**PROVIDED TEXT:**

##########

A solubility tag (˜125 AA in length) derived from the ketosteroid isomerase (KSI) has been shown to be very effective in inducing inclusion body formation when fused to a small peptide of interest (pET31b(+); available from Novagen, Madison, Wis.; Kuliopulos and Walsh (1994) J. Amer. Chem. Soc. 116:4599-4607; U.S. Pat. No. 5,648,244). Modified derivatives of the KSI solubility tag (e.g. KSI(C4)) have been reported (U.S. Patent Application Publication Nos. 2007/0067924, 2007/0065387, 2008/0175798, 2008/0280810 and 2008/0107614 and U.S. Pat. No. 7,285,264). One useful modification has been the incorporation of additional cysteines residue into the tag, providing the option of separating the tag from the peptide of interest by oxidative cross-linking (see U.S. Patent Application Publication No. 2009/0043075.
Fusion constructs comprising the KSI(C4) solubility tag linked to a peptide of interest (POI) typically include at least one acid labile aspartic acid—proline moiety(DP moiety) separating the solubility tag from the POI. Upon treatment under suitable acid cleavage conditions, the fusion peptide is cleaved into a mixture of inclusion body tags and peptides of interest. Once cleaved, the desired peptide of interest is purified and/or partially-purified from the mixture using any number of separation techniques. Acid cleavage is a simple and cost effective means to separate the POI from the remaining portion of the fusion peptide.
However, the acid cleavage step often cleaves the KSI(C4) tag at one or more of the naturally-occurring aspartic acid residues (5 in all), often making subsequence isolation and/or purification of the POI often more difficult and/or time-consuming.
The problem to be solved is to provide an acid-resistant solubility tag that is effective in preparing insoluble fusion proteins comprising a peptide of interest.

##########

**PROVIDED RECORDS:**
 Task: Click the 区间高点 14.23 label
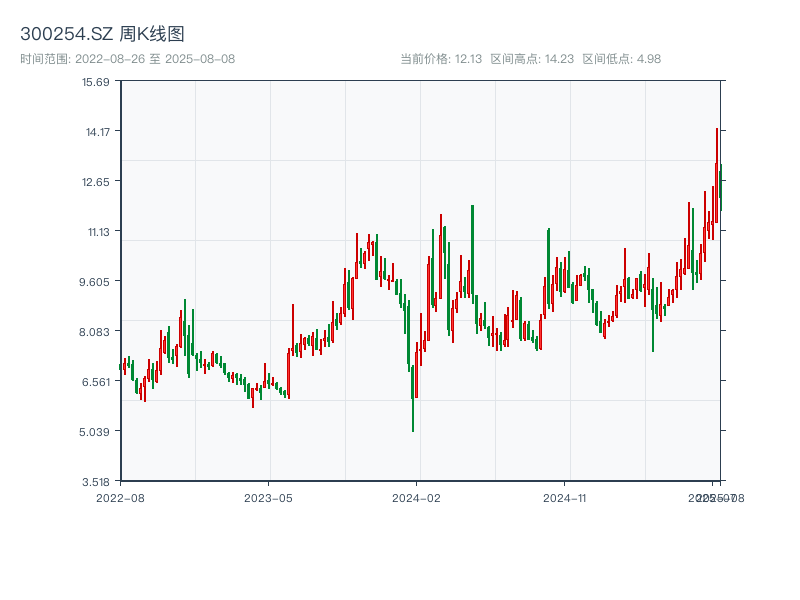(532, 59)
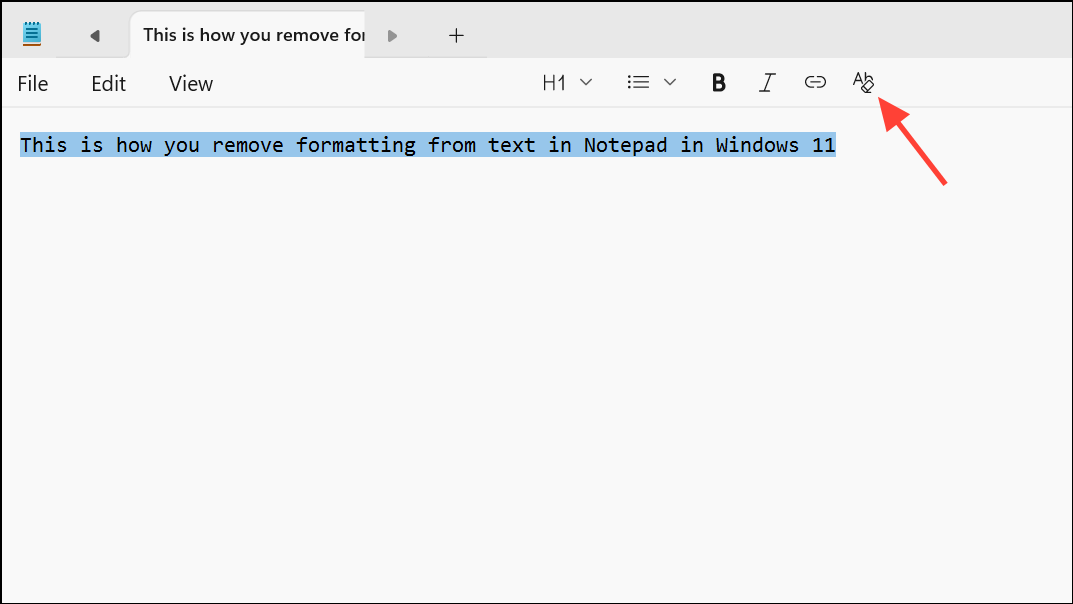
Task: Click the Notepad icon in the title bar
Action: click(x=32, y=32)
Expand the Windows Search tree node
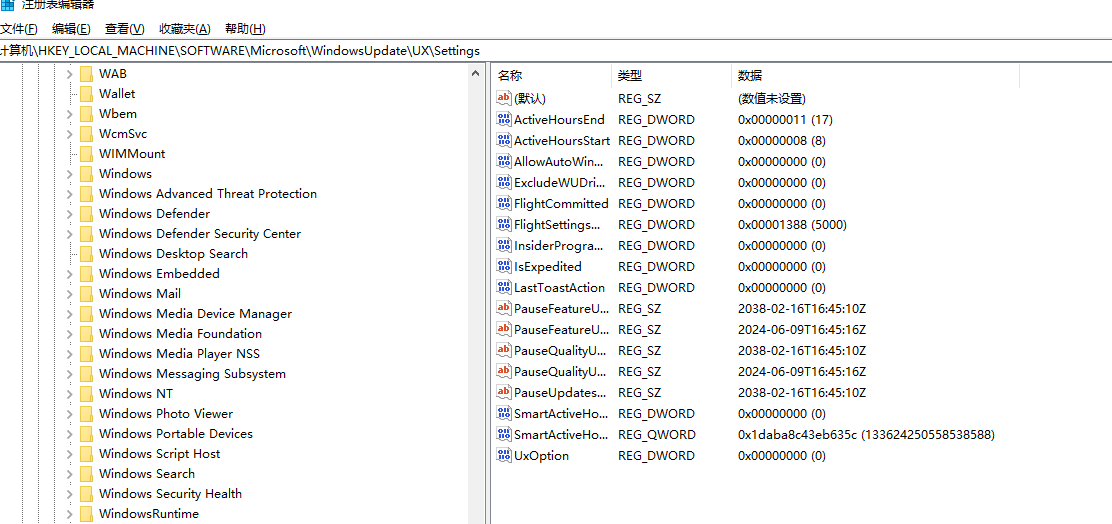 pos(69,473)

##########

**TASK REQUIREMENTS:**
[A] In the passage on the KSI solubility tag, how many naturally-occurring aspartic acid residues does the KSI(C4) tag contain?
[B] Please extract a section of the passage on the KSI solubility tag without changes, starting at the words "A solubility tag" and ending after the words "Publication No. 2009/0043075.".
The rows aren't needed for anything here.

**OUTPUTS FOR THE TASKS:**
[A] Five.

[B]
A solubility tag (˜125 AA in length) derived from the ketosteroid isomerase (KSI) has been shown to be very effective in inducing inclusion body formation when fused to a small peptide of interest (pET31b(+); available from Novagen, Madison, Wis.; Kuliopulos and Walsh (1994) J. Amer. Chem. Soc. 116:4599-4607; U.S. Pat. No. 5,648,244). Modified derivatives of the KSI solubility tag (e.g. KSI(C4)) have been reported (U.S. Patent Application Publication Nos. 2007/0067924, 2007/0065387, 2008/0175798, 2008/0280810 and 2008/0107614 and U.S. Pat. No. 7,285,264). One useful modification has been the incorporation of additional cysteines residue into the tag, providing the option of separating the tag from the peptide of interest by oxidative cross-linking (see U.S. Patent Application Publication No. 2009/0043075.